Binaların ısıtılması, AB’de nihai enerji tüketiminin yaklaşık yüzde 40’ını ve enerjiyle ilgili sera gazı (GHG) emisyonlarının yüzde 36’sını oluşturuyor. Bunların içinde konutlar, nihai enerji tüketiminin yaklaşık üçte ikisini ve sera gazı emisyonlarının yaklaşık yüzde 70’ini oluşturuyor.
JRC’nin Isı Pompası Dalgası: Fırsatlar ve Zorluklar raporu, ısı pompalarının büyük ölçekte üretilmesinin ve kurulmasının potansiyel etkisini ele alıyor.
Rapora göre, gGenel olarak engeller olsa da, fosil yakıtlı kazanlardan elektrikle çalışan ısı pompalarına geçişin yalnızca gezegen için daha sağlıklı olmayacağı, aynı zamanda AB enerji güvenliğini güçlendireceği ve genellikle ısıtma faturalarını düşüreceği sonucuna varıyor. Konut ısıtması için ısı pompalarının hızlı bir şekilde alınması ihtiyacı, yeni işlerin yaratılması için fırsat sunuyor ve aynı zamanda yeterli sayıda kalifiye profesyonel sağlamak için bir havuz yaratılmasını gerektiriyor.
Avrupa Isı Pompası Derneği, 2030 yılına kadar 500 bin ek vasıflı işçiye ihtiyaç olduğunu tahmin ederken, Avrupa Isıtma Endüstrisi bunun 750 bin yeni iş olacağını tahmin ediyor.
AB’nin binalar ve ısı pompaları pazarı
AB, REPowerEU eylem planı doğrultusunda 2030’dan önce fosil yakıtların kullanımını ve Rusya’nın petrol arzına bağımlılığını azaltmayı hedefliyor. AB’nin bu amaca ulaşmak için tasarladığı iklim politikalarının merkezinde, enerji tüketimi ve sera gazı emisyonlarındaki yüksek payları dikkate alındığında, binalardaki ısıtmanın enerji performansının iyileştirilmesi ihtiyacı yer almaktadır.

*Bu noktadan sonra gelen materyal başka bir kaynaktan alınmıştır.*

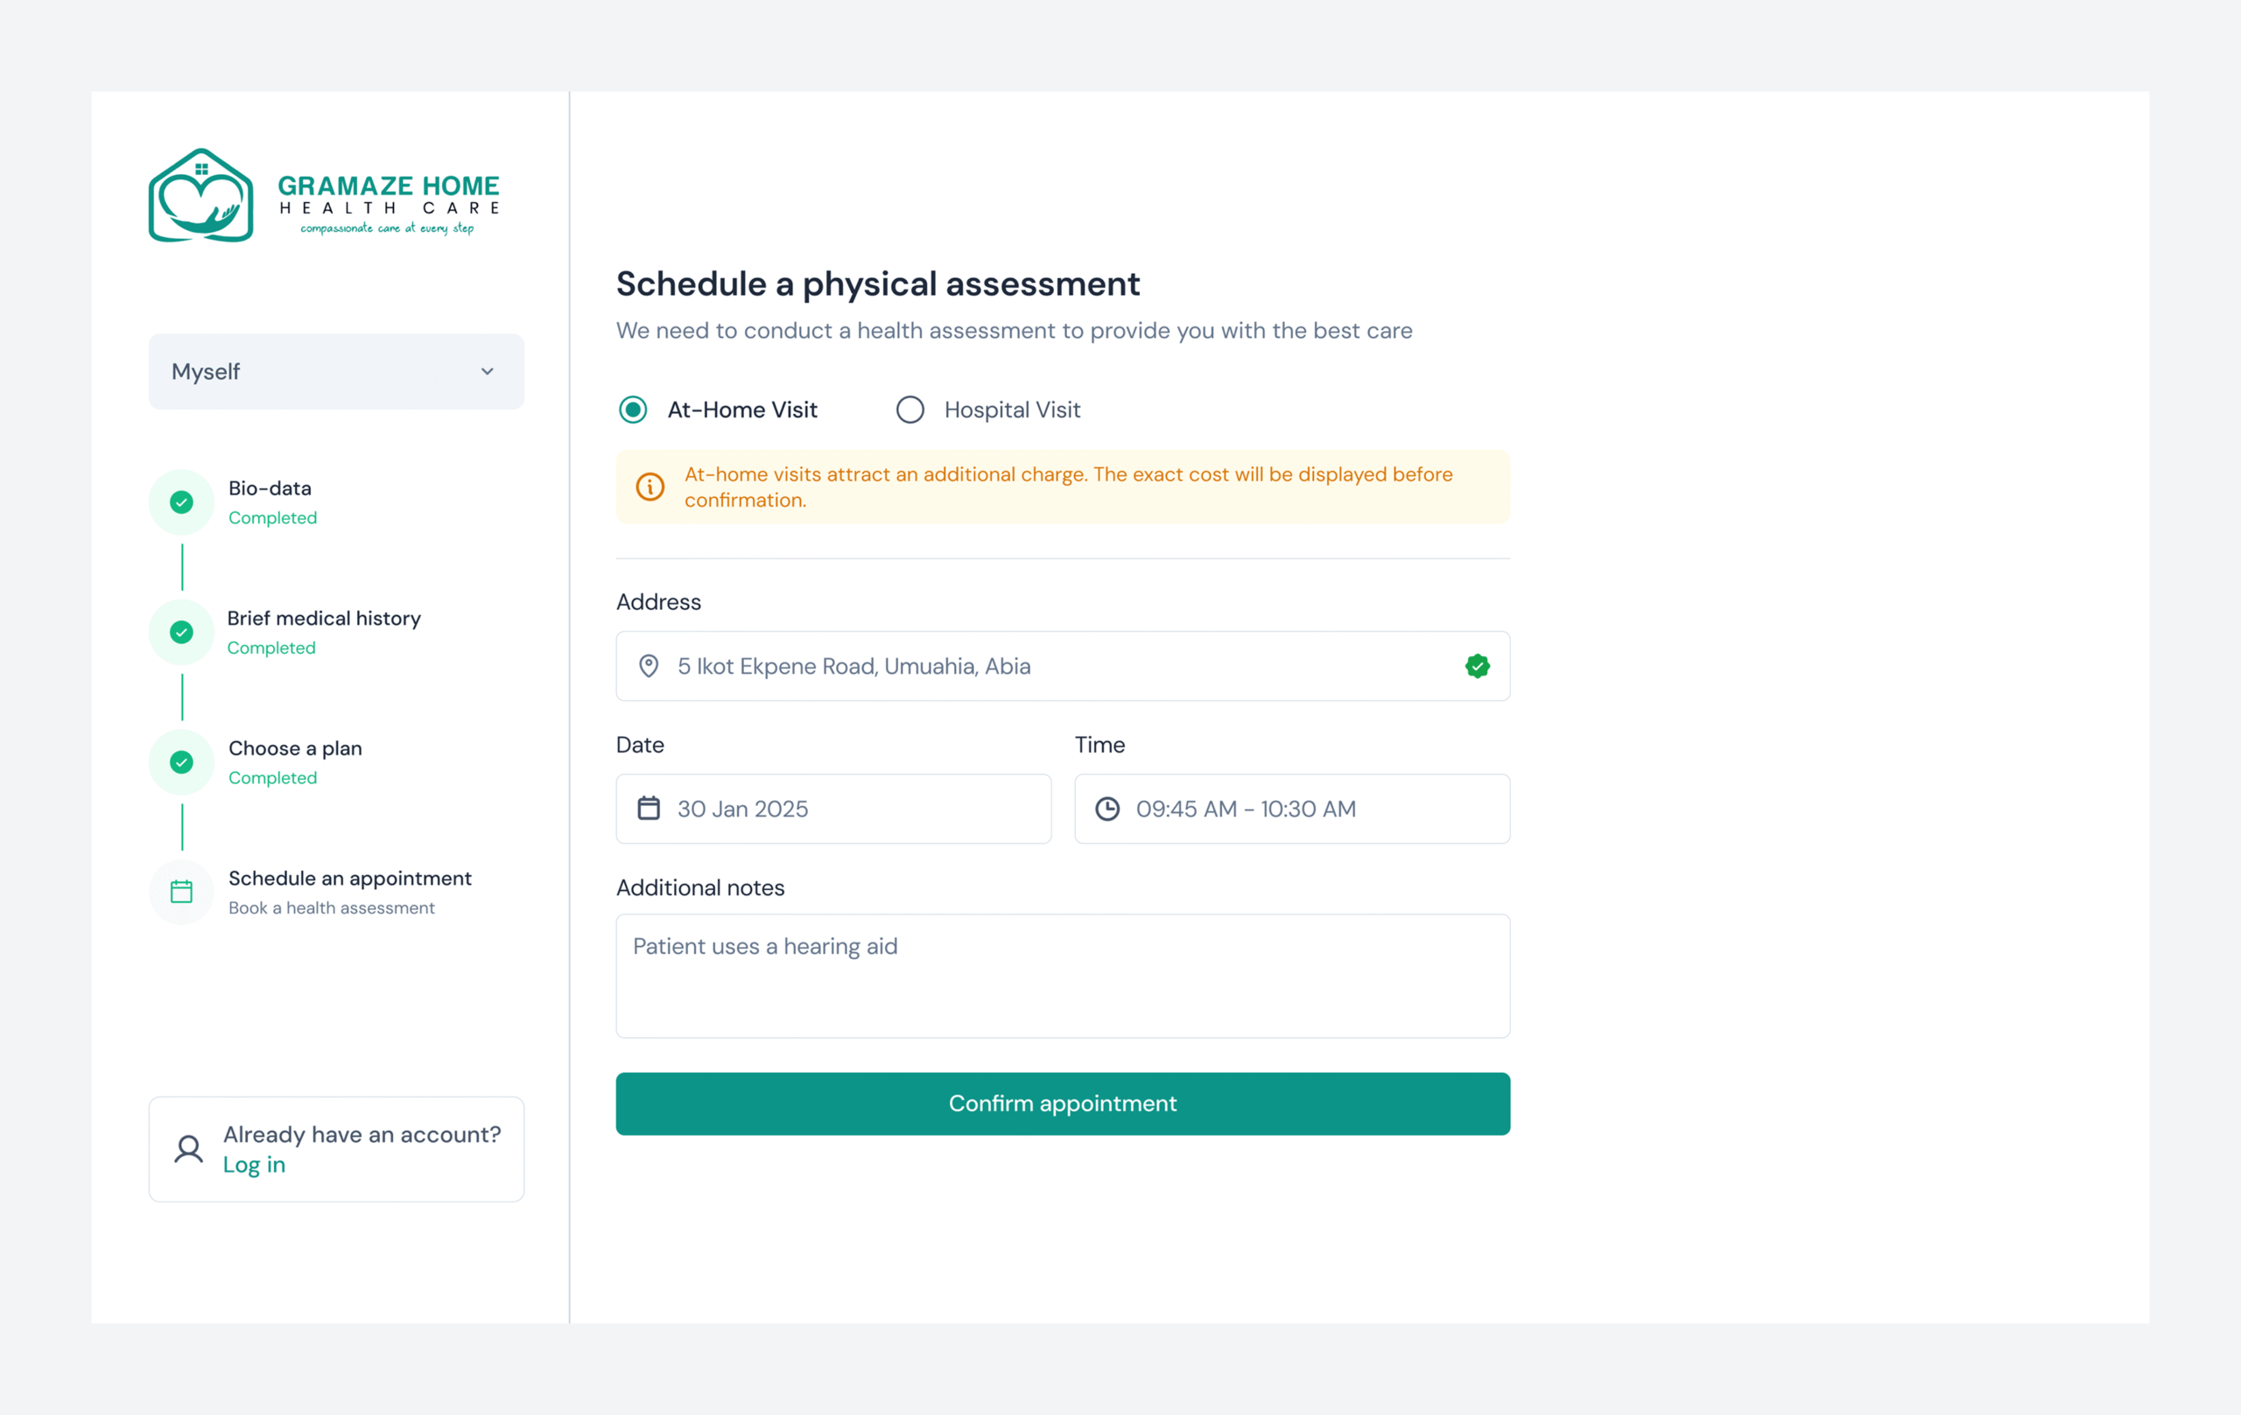Click the green verified badge in Address field
The width and height of the screenshot is (2241, 1415).
1477,666
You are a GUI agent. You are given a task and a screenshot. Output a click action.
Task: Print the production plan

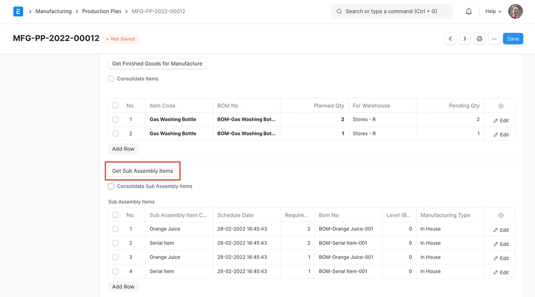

2021’de ısı pompaları, AB ülkeleri arasında eşit olmayan bir şekilde dağılmış olsa da, alan ısıtma sistemleri için kullanılan tüm evsel bireysel ısıtma sistemlerinin yüzde 21,5’lik pazar payını oluşturuyordu. Finlandiya yüzde 97’lik bir pazar payına sahipken, Almanya ve Hollanda sırasıyla yalnızca yüzde 16 ve yüzde 13’lük bir pazar payına sahipti.
Analiz, elektrik üretim karışımı ve elektrik fiyatları açısından artan elektrik talebi nedeniyle elektrik şebekeleri üzerindeki ek yükün nispeten makul olacağını ve akıllı kontrollerin entegrasyonu ile daha da azaltılabileceğini gösteriyor.
AB’de konut binalarında yaklaşık 68 milyon gaz ve 18 milyon akaryakıt kazanı olduğu düşünülürse, ısı pompalarının hızlı bir şekilde büyütülmesi gerekli, ancak bu bazı zorluklar da oluştruyor. Toplam 86 milyon fosil yakıtlı konut kazanının 30 milyonunu ısı pompalarıyla değiştirmek, bu hanelerin nihai enerji tüketimini yüzde 36 ve karbon emisyonlarını yüzde 28 oranında azaltabilir.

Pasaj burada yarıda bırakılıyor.